Les questions d'héritage sont donc anxiogènes mais aussi lointaines : rappelons qu’une majorité de Français n’a pas encore bénéficié d’un héritage ! Et pourtant, quand on interroge la population plus généralement sur la succession, ils se sentent concernés. C’est le résultat d’une étude étonnante réalisée l’Ifop pour l’association d’épargnants ASAC-FAPES. Elle fait ressortir un paradoxe : 78 % des interrogés s’estiment en capacité de faire bénéficier leurs proches d’un legs à l’avenir, qu’il s’agisse d'immobilier, d’actifs financiers, de placements en bourse ou même de meubles de valeur. Mais, chose étrange, 63% n’ont pas rédigé de testament et n’en n’ont même pas l’intention.
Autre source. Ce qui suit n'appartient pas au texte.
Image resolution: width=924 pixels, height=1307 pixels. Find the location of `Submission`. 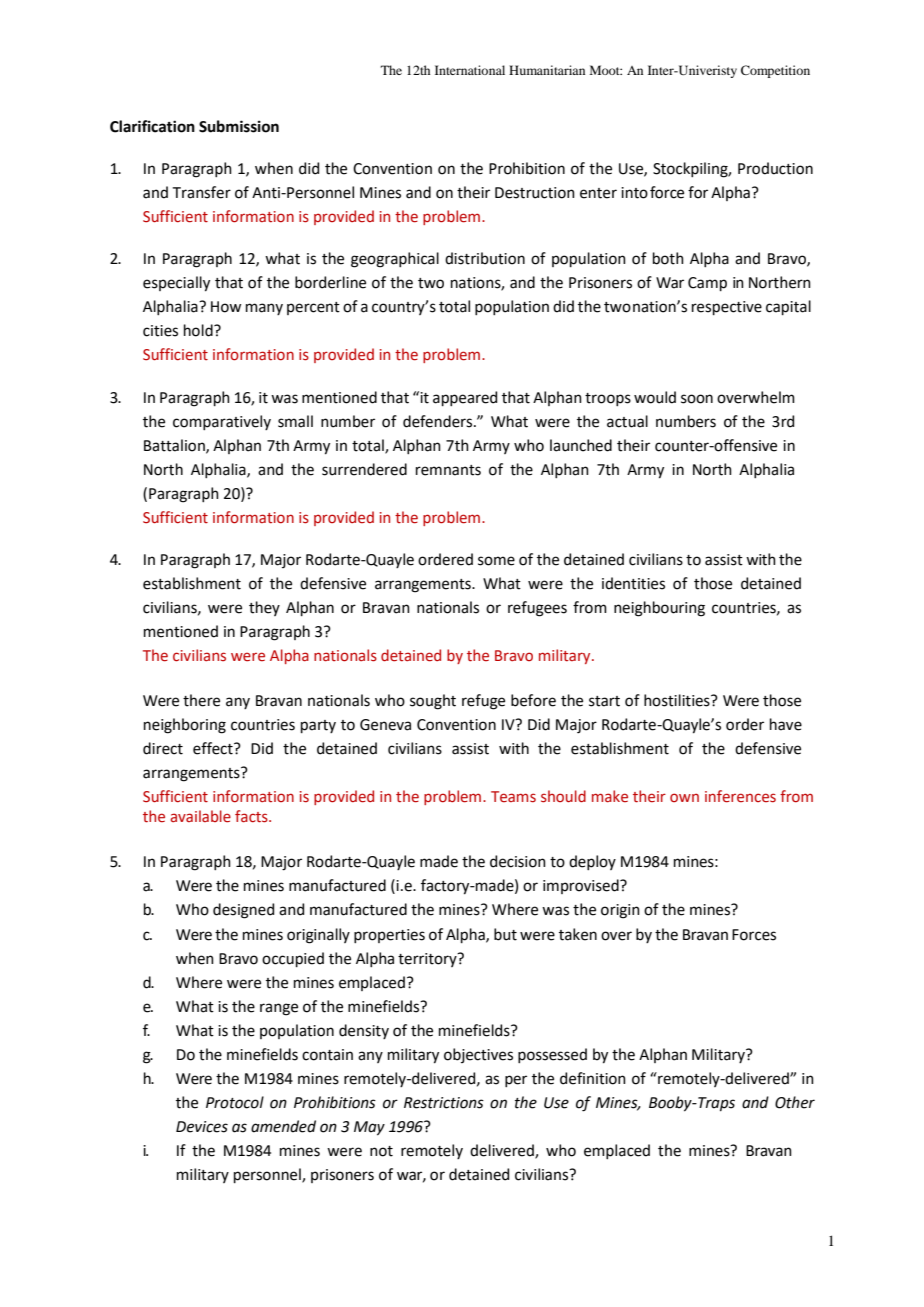

Submission is located at coordinates (239, 126).
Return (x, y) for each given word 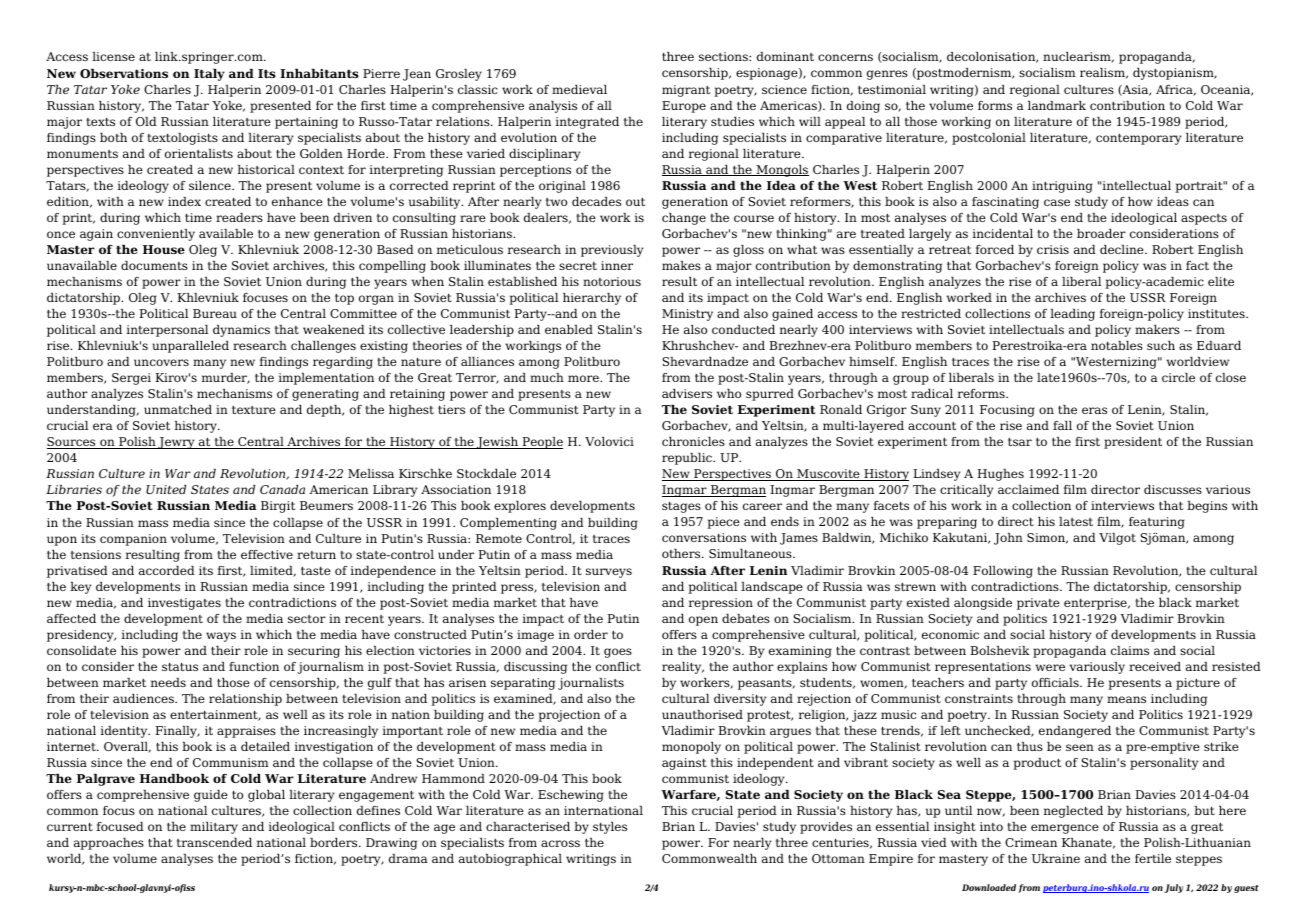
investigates (184, 604)
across (560, 843)
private (1038, 604)
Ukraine (1056, 858)
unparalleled (190, 347)
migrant (686, 91)
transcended (214, 842)
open (703, 621)
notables (1117, 345)
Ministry (687, 315)
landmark (1057, 105)
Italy (209, 75)
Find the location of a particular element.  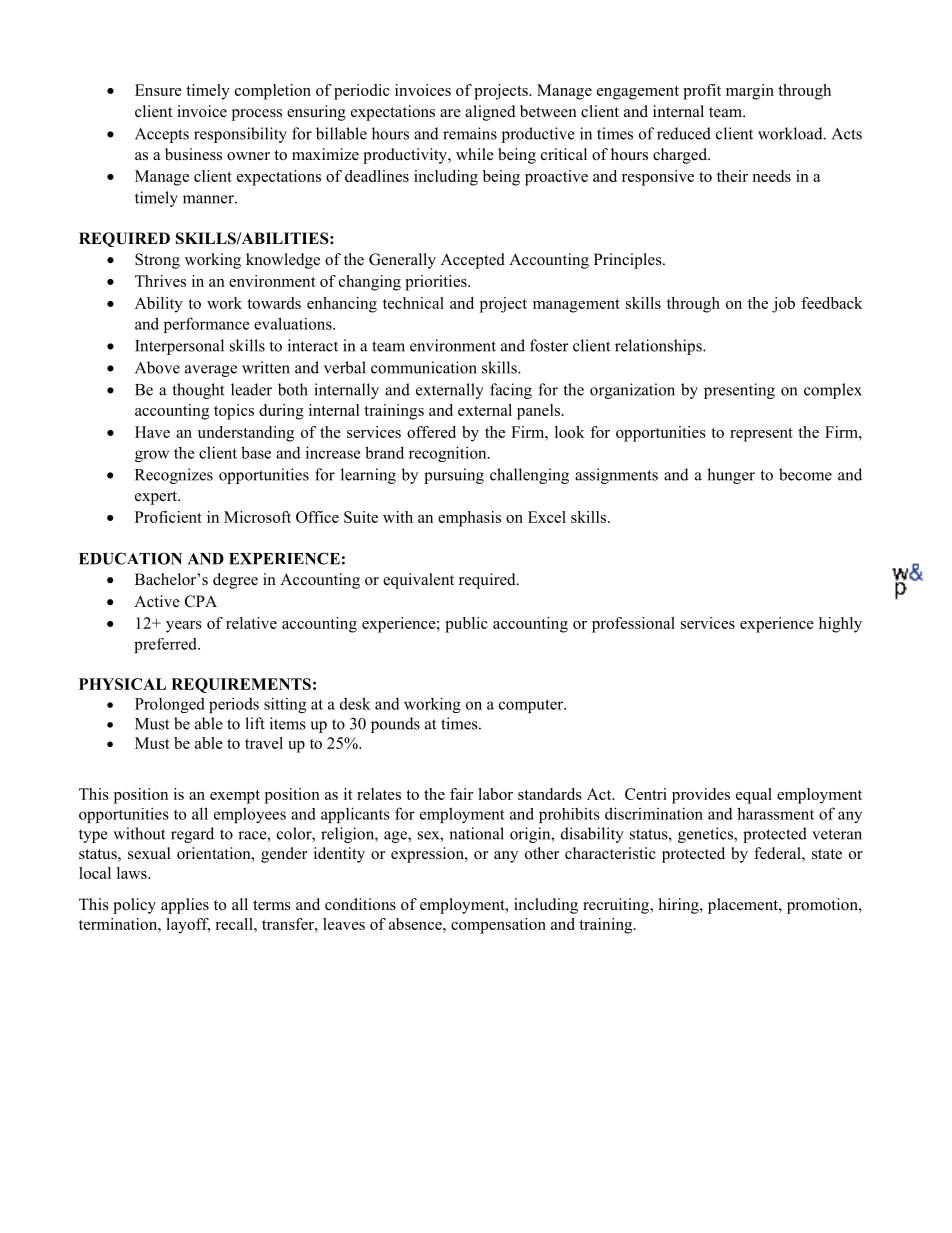

thought is located at coordinates (198, 391).
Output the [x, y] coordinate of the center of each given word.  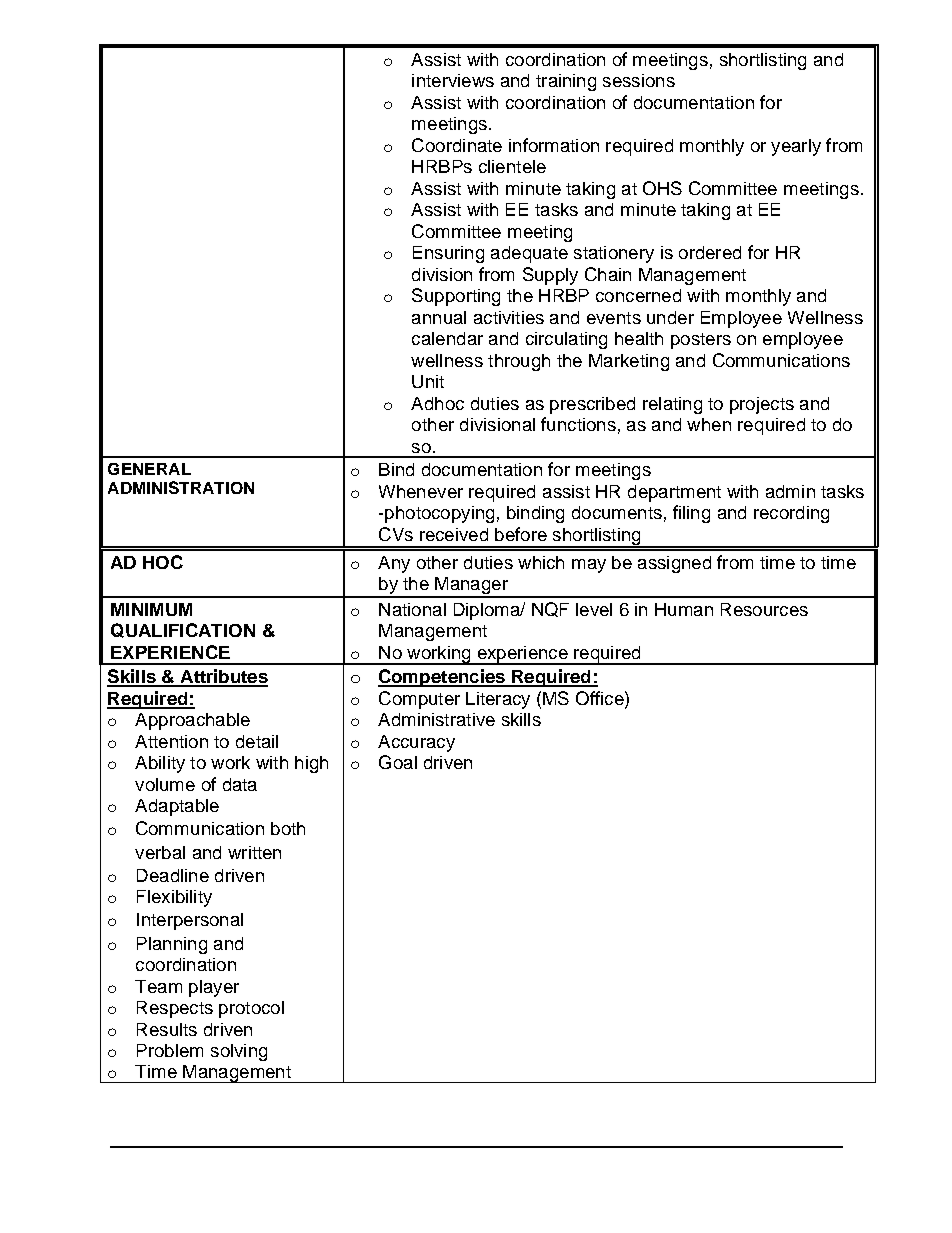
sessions [639, 80]
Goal [398, 762]
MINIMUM [151, 609]
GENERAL [149, 469]
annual [439, 317]
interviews [453, 80]
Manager [471, 587]
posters [701, 341]
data [240, 784]
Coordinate [457, 145]
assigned [674, 564]
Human [684, 609]
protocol [251, 1009]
Pour résumer, les sondés veulent transmettre, ils expriment le besoin de protéger leur conjoint (dans 58% des cas), aimeraient modifier la répartition de leur héritage (29%), ils voudraient parfois sortir des sentiers battus en privilégiant directement leurs petits-enfants mais, le plus souvent, ne font rien. Une dernière donnée nous éclaire : si peu de Français sont enclins à faire un testament, 62% envisagent une donation de leur vivant. Comment expliquer cet attrait ? On mesure dans les questionnaires un souci de réduire le montant de l’impôt pour les héritiers mais aussi le besoin de régler des conflits familiaux ou d’aider des proches, que ce soit pour acheter un bien immobilier ou pour les épauler face aux aléas du quotidien. Et si c’était quand la transmission était réduite à une question d’imposition post-mortem qu’elle suscitait du désintérêt, voire du rejet ? Elle semble générer bien plus d’attention dès qu’elle devient un processus qui nous permet, de notre vivant, d’agir.